L’abstention de parrainage
Certains parlementaires ont préféré s’abstenir de tout parrainage, dans le but de garder une certaine neutralité. La publication des parrainages est partiellement en cause : le contexte local ferait qu’afficher un parrainage serait assimilé à un soutien actif. Les élus des territoires concernés passeraient plus de temps à justifier leur parrainage auprès de leurs administrés qu’à travailler sur les dossiers de fond. En somme, cela rajouterait un sujet dans le sujet.
Françoise Gatel ne dit pas autre chose : ulcérée par la culpabilisation des maires qui n’ont pas parrainé, elle fustige cette déconnexion avec le terrain « pour les maires, il peut être difficile de faire comprendre qu’un parrainage n’est pas un soutien ». Elle souligne que l’amplification médiatique d’un parrainage peut être difficile à vivre, y compris pour la population, qui peut être gênée d’être assimilée à tel ou tel candidat. « L’initiative de François Bayrou [NDLR : la banque des parrainages] est intéressante, car elle répond à un souci démocratique. Si certains candidats, populaires dans les sondages, n’ont pas leur signature, on risque d’avoir une troisième mi-temps démocratique désagréable. ». Est-ce pour cela qu’elle n’a pas accordé son parrainage ? La réponse est plus politique.
Le refus de parrainage
Initialement partie pour empêcher une troisième mi-temps démocratique désagréable comme elle le dit elle-même, Françoise Gatel a finalement refusé de parrainer les candidats en défaut de signature. La raison ? Vladimir Poutine. « Mon sens de la démocratie s’arrêtait envers les candidats qui avaient des amitiés envers Poutine ». Dans son viseur : Jean-Luc Mélenchon, Marine Le Pen et Éric Zemmour, qui ont franchi la ligne d’arrivée à la dernière minute.
Elle n’est pas la seule à avoir sondé les candidats et leur programme. Jeanine Dubié n’y a pas trouvé les éléments indispensables « «je n’ai pas donné de parrainage, parce qu’une candidature de rassemblement de la gauche laïque et républicaine me paraissait indispensable – ce qui n’a pas abouti ».

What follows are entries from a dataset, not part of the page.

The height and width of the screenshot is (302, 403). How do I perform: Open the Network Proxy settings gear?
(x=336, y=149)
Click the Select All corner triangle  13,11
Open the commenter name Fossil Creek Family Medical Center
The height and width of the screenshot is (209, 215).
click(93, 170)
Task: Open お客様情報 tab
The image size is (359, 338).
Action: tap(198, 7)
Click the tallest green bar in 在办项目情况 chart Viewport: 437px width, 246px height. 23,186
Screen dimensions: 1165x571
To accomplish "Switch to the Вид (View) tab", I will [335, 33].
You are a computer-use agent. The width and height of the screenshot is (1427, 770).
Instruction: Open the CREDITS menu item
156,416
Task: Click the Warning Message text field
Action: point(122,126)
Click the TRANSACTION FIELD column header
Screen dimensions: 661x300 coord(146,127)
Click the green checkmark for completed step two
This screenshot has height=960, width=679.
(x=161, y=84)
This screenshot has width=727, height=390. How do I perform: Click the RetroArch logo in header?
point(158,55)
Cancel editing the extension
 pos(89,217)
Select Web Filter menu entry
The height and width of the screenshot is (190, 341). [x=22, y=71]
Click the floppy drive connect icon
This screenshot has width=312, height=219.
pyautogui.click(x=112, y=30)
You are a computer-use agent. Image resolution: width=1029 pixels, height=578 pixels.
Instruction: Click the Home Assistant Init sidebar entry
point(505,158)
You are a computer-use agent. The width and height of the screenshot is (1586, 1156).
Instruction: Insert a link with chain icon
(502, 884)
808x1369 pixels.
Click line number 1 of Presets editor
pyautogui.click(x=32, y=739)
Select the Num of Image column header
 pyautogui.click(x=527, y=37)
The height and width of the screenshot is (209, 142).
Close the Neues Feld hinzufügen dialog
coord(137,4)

Son de cloche presque identique chez Guylène Pantel « Je n’ai pas apporté mon parrainage en raison du fait que le combat que je porte quotidiennement et qui donne du sens à mon engagement politique, à savoir la sauvegarde de la qualité de vie en ruralité, est totalement mis en marge des programmes des prétendants progressistes à l’élection présidentielle ».
Réformer le système ?
Faut-il changer les règles du jeu ? « La publication des parrainages partait d’une bonne intention, mais on n’a pas anticipé les conséquence » souligne Françoise Gatel. Pour elle, on doit garder le système actuel des parrainages, mais réfléchir collectivement à une manière d’améliorer le système, notamment pour échapper à l’intox perpétuelle de certains candidats concernant les parrainages.